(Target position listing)
⟨

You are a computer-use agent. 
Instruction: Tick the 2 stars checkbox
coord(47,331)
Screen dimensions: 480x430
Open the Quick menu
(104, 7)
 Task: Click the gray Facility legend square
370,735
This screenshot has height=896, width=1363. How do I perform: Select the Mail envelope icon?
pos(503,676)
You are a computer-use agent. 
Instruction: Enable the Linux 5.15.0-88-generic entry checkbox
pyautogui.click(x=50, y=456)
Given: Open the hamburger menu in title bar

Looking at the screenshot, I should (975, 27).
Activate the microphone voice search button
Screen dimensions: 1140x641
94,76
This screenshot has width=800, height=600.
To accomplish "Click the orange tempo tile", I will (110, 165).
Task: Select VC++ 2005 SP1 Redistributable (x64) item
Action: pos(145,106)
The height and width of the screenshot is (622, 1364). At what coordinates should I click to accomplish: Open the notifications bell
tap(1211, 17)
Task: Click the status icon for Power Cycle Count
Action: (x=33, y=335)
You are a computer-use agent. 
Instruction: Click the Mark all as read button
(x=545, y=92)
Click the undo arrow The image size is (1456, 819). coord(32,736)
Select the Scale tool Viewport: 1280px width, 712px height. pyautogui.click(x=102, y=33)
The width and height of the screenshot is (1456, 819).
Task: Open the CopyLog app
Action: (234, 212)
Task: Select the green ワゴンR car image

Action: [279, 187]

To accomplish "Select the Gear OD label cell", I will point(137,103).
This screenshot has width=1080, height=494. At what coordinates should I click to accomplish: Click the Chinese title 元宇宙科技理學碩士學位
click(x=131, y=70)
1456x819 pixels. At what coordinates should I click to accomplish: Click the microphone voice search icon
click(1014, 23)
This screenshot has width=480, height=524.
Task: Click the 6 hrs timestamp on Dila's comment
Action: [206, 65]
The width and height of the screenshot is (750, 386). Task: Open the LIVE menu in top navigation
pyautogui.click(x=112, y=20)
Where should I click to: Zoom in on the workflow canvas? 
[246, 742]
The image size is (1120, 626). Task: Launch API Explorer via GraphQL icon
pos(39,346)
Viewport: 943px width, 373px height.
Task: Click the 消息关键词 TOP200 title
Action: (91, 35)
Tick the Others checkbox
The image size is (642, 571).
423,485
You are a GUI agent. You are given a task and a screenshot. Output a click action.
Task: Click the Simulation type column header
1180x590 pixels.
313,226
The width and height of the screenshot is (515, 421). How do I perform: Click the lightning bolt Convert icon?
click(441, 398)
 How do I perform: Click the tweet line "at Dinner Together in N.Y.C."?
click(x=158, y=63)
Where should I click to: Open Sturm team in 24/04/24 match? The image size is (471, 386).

⟩

▸ Work instructions: Copy out every line of the listing above word for word, with no changes.

▸ Answer to this problem:
You are a computer-use agent. 
Instruction: Tick the 2 stars checkbox
coord(47,331)
Screen dimensions: 480x430
Open the Quick menu
(104, 7)
 Task: Click the gray Facility legend square
370,735
This screenshot has height=896, width=1363. How do I perform: Select the Mail envelope icon?
pos(503,676)
You are a computer-use agent. 
Instruction: Enable the Linux 5.15.0-88-generic entry checkbox
pyautogui.click(x=50, y=456)
Given: Open the hamburger menu in title bar

Looking at the screenshot, I should (975, 27).
Activate the microphone voice search button
Screen dimensions: 1140x641
94,76
This screenshot has width=800, height=600.
To accomplish "Click the orange tempo tile", I will (110, 165).
Task: Select VC++ 2005 SP1 Redistributable (x64) item
Action: pos(145,106)
The height and width of the screenshot is (622, 1364). At what coordinates should I click to accomplish: Open the notifications bell
tap(1211, 17)
Task: Click the status icon for Power Cycle Count
Action: (x=33, y=335)
You are a computer-use agent. 
Instruction: Click the Mark all as read button
(x=545, y=92)
Click the undo arrow The image size is (1456, 819). coord(32,736)
Select the Scale tool Viewport: 1280px width, 712px height. pyautogui.click(x=102, y=33)
The width and height of the screenshot is (1456, 819).
Task: Open the CopyLog app
Action: (234, 212)
Task: Select the green ワゴンR car image

Action: [279, 187]

To accomplish "Select the Gear OD label cell", I will point(137,103).
This screenshot has width=1080, height=494. At what coordinates should I click to accomplish: Click the Chinese title 元宇宙科技理學碩士學位
click(x=131, y=70)
1456x819 pixels. At what coordinates should I click to accomplish: Click the microphone voice search icon
click(1014, 23)
This screenshot has width=480, height=524.
Task: Click the 6 hrs timestamp on Dila's comment
Action: [206, 65]
The width and height of the screenshot is (750, 386). Task: Open the LIVE menu in top navigation
pyautogui.click(x=112, y=20)
Where should I click to: Zoom in on the workflow canvas? 
[246, 742]
The image size is (1120, 626). Task: Launch API Explorer via GraphQL icon
pos(39,346)
Viewport: 943px width, 373px height.
Task: Click the 消息关键词 TOP200 title
Action: (91, 35)
Tick the Others checkbox
The image size is (642, 571).
423,485
You are a GUI agent. You are given a task and a screenshot. Output a click action.
Task: Click the Simulation type column header
1180x590 pixels.
313,226
The width and height of the screenshot is (515, 421). How do I perform: Click the lightning bolt Convert icon?
click(441, 398)
 How do I perform: Click the tweet line "at Dinner Together in N.Y.C."?
click(x=158, y=63)
Where should I click to: Open Sturm team in 24/04/24 match? The image size is (471, 386).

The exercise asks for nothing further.